* [Raw data]:
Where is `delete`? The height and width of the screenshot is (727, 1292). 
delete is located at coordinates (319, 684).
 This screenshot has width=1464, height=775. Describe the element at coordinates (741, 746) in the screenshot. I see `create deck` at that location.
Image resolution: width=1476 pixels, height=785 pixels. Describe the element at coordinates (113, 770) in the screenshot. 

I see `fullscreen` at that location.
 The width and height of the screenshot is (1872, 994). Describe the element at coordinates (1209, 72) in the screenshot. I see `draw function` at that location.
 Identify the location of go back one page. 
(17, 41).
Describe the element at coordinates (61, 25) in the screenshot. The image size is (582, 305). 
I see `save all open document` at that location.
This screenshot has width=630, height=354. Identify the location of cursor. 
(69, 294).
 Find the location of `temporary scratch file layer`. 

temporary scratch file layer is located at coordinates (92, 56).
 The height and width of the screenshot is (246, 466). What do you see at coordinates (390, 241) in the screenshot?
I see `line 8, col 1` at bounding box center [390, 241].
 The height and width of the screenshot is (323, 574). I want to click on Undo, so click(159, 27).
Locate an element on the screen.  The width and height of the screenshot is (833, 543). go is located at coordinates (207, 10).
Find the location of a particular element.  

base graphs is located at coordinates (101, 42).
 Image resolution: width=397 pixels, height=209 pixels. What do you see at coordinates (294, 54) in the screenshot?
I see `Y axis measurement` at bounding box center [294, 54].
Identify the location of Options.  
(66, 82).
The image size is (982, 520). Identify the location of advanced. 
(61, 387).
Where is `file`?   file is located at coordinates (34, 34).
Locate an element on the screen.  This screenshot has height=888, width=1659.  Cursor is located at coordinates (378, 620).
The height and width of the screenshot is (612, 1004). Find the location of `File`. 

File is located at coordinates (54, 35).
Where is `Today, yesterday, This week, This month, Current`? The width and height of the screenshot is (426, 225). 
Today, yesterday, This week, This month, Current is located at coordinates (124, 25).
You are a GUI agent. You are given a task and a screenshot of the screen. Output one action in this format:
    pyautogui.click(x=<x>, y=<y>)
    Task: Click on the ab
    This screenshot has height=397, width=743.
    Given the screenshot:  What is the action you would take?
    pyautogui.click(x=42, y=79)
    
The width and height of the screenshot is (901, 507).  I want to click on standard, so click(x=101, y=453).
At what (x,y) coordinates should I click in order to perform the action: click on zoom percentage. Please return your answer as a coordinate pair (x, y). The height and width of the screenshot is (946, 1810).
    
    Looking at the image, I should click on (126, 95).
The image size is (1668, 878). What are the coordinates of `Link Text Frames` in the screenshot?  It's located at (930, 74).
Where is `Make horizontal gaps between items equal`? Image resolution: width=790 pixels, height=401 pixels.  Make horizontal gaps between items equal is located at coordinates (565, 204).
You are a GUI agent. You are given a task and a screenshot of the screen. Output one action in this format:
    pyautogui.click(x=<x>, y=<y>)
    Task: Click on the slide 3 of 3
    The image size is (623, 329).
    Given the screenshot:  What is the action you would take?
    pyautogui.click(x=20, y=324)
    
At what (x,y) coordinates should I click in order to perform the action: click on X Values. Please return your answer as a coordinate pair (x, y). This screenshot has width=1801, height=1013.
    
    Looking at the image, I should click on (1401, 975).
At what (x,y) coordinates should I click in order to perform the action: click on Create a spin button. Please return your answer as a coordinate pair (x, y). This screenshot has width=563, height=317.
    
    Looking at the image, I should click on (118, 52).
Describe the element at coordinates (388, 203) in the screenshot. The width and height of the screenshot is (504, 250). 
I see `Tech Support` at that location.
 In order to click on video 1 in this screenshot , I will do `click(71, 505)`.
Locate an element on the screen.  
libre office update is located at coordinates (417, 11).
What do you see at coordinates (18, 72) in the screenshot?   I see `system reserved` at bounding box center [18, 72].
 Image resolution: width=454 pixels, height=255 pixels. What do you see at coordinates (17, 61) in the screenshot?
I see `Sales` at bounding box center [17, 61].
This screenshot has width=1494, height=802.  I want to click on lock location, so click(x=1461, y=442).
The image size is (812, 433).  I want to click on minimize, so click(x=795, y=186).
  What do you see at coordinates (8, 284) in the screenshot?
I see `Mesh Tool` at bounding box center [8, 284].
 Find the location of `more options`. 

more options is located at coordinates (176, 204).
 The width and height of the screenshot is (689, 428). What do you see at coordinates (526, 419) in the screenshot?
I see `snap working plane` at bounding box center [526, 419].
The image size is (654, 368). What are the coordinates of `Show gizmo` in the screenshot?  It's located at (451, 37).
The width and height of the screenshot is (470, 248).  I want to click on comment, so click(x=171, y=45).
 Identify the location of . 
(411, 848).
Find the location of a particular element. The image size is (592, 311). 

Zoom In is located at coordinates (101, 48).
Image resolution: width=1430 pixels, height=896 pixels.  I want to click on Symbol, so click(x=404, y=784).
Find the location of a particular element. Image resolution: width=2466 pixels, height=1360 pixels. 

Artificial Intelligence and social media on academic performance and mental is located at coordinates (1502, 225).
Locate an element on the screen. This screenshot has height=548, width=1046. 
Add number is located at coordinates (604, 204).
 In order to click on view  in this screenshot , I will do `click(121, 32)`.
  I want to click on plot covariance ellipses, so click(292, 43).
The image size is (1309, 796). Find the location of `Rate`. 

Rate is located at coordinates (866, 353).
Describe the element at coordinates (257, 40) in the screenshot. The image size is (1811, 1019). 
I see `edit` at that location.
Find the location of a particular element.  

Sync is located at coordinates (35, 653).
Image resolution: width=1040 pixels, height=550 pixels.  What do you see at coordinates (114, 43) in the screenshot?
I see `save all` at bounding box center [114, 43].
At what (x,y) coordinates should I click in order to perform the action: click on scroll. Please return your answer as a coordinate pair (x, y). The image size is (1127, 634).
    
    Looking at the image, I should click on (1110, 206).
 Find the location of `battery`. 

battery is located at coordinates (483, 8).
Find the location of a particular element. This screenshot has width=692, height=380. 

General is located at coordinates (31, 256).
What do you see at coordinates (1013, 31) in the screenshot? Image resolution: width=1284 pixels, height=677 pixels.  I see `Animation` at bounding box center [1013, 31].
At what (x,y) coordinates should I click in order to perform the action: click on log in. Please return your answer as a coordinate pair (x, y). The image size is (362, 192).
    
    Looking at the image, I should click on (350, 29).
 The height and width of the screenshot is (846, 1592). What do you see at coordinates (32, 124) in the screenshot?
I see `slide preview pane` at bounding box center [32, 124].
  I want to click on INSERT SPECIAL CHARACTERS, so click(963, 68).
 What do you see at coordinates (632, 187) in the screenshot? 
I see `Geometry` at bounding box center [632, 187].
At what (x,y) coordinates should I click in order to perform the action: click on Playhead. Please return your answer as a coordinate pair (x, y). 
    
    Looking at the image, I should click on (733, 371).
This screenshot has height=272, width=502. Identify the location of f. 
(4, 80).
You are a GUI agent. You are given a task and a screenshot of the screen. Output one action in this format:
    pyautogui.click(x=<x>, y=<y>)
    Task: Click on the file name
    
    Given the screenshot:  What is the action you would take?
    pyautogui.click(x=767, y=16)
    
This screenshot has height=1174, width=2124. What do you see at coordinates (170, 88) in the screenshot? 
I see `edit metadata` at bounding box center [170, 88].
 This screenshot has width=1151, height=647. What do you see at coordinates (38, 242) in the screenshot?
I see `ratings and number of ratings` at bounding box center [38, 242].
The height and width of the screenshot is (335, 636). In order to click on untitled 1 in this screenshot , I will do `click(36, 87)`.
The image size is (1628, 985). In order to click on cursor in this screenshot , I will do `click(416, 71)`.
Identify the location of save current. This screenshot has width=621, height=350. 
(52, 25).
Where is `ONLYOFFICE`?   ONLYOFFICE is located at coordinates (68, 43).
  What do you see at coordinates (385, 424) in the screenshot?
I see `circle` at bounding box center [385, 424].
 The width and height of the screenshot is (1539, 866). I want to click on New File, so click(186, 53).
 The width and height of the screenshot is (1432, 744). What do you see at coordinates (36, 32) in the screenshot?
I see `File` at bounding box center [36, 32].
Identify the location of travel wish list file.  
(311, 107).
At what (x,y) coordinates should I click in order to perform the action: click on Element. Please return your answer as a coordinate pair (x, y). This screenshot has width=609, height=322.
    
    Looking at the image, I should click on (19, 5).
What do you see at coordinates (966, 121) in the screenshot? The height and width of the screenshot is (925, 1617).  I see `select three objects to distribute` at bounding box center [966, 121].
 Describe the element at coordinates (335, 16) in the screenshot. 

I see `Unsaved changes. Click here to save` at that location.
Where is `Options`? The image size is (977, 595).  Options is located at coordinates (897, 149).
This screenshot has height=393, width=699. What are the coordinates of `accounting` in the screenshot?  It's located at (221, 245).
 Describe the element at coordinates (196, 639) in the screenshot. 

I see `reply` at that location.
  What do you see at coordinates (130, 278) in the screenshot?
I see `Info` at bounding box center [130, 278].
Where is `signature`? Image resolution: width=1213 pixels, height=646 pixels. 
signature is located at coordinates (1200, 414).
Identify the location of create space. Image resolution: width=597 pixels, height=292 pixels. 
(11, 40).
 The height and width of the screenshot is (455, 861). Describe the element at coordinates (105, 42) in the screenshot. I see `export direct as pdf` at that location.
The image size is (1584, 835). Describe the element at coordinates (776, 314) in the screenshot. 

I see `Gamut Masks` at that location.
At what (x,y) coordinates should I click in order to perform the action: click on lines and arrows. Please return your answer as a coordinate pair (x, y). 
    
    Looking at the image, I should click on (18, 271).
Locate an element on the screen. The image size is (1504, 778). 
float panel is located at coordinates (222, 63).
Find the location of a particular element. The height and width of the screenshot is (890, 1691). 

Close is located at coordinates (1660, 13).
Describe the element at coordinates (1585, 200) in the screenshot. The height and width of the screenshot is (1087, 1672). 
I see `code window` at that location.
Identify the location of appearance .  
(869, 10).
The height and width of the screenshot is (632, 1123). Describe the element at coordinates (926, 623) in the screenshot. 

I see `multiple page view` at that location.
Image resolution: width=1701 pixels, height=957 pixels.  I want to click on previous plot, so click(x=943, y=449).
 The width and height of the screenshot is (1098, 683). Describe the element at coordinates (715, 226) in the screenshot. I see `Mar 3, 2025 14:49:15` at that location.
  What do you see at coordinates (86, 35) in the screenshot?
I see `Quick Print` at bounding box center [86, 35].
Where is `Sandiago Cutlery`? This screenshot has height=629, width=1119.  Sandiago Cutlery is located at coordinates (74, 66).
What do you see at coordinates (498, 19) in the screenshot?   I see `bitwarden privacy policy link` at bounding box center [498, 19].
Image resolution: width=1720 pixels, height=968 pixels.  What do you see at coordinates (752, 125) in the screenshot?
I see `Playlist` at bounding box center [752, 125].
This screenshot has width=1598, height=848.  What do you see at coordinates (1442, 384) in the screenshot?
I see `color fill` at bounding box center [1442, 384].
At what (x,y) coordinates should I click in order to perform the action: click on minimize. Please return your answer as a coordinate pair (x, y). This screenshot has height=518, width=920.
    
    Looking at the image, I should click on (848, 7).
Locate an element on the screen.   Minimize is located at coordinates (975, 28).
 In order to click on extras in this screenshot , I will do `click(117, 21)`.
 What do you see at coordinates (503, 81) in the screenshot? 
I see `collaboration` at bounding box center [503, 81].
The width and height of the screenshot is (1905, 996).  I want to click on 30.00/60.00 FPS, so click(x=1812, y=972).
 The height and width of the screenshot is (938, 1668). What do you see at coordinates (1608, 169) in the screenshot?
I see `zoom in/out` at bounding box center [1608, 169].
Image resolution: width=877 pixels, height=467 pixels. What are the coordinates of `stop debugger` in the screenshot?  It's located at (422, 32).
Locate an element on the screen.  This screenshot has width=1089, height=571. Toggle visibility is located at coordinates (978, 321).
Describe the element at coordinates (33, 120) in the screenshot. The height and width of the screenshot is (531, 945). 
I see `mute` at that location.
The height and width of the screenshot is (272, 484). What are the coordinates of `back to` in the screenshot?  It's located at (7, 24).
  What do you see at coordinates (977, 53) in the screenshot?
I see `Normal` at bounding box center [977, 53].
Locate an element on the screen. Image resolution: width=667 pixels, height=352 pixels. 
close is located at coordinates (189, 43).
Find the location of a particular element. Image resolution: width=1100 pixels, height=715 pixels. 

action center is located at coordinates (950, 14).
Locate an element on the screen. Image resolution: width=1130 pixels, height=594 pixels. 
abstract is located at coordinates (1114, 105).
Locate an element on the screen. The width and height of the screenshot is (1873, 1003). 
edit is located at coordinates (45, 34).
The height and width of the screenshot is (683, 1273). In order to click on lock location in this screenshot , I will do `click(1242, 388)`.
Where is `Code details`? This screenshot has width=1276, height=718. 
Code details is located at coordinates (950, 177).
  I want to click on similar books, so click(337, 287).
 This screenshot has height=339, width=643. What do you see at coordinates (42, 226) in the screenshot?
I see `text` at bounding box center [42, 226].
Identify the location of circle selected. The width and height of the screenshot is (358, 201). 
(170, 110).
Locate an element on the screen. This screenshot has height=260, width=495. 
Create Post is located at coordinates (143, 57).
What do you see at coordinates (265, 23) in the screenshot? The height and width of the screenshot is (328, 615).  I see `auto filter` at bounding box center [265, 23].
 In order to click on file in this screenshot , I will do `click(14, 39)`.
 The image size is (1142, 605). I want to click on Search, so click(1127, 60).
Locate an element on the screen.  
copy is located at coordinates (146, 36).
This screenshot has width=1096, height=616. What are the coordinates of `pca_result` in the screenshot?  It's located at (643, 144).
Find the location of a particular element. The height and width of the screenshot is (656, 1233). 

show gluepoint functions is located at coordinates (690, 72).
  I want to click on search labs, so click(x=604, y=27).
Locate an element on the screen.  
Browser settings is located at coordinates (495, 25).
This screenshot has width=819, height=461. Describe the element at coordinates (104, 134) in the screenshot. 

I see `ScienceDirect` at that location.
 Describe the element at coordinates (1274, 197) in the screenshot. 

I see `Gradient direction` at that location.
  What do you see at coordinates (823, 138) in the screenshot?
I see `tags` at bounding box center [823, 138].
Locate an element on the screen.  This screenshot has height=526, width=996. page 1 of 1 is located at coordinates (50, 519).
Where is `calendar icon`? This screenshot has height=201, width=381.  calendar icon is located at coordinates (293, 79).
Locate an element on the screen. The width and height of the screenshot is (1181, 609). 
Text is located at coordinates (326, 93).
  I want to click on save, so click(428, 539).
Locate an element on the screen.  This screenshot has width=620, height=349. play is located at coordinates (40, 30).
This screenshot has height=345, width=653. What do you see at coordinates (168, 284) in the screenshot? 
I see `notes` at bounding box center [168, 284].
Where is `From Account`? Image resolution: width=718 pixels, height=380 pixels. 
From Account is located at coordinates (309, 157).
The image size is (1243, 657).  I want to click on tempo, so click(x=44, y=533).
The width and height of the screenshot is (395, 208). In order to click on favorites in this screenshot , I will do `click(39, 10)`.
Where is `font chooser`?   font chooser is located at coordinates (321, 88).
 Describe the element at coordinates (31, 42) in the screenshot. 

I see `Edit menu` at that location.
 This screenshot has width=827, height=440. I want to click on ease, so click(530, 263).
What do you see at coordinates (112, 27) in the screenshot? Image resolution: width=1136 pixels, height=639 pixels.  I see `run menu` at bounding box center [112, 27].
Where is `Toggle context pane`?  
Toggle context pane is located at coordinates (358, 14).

* [Given exercise]:
Copy out again, unchanged, every entry line from the one containing "In order to click on extras" down to the one containing "abstract is located", both included.

* [Finished exercise]:
 In order to click on extras in this screenshot , I will do `click(117, 21)`.
 What do you see at coordinates (503, 81) in the screenshot? 
I see `collaboration` at bounding box center [503, 81].
The width and height of the screenshot is (1905, 996).  I want to click on 30.00/60.00 FPS, so click(x=1812, y=972).
 The height and width of the screenshot is (938, 1668). What do you see at coordinates (1608, 169) in the screenshot?
I see `zoom in/out` at bounding box center [1608, 169].
Image resolution: width=877 pixels, height=467 pixels. What are the coordinates of `stop debugger` in the screenshot?  It's located at (422, 32).
Locate an element on the screen.  This screenshot has width=1089, height=571. Toggle visibility is located at coordinates (978, 321).
Describe the element at coordinates (33, 120) in the screenshot. The height and width of the screenshot is (531, 945). 
I see `mute` at that location.
The height and width of the screenshot is (272, 484). What are the coordinates of `back to` in the screenshot?  It's located at (7, 24).
  What do you see at coordinates (977, 53) in the screenshot?
I see `Normal` at bounding box center [977, 53].
Locate an element on the screen. Image resolution: width=667 pixels, height=352 pixels. 
close is located at coordinates (189, 43).
Find the location of a particular element. Image resolution: width=1100 pixels, height=715 pixels. 

action center is located at coordinates (950, 14).
Locate an element on the screen. Image resolution: width=1130 pixels, height=594 pixels. 
abstract is located at coordinates (1114, 105).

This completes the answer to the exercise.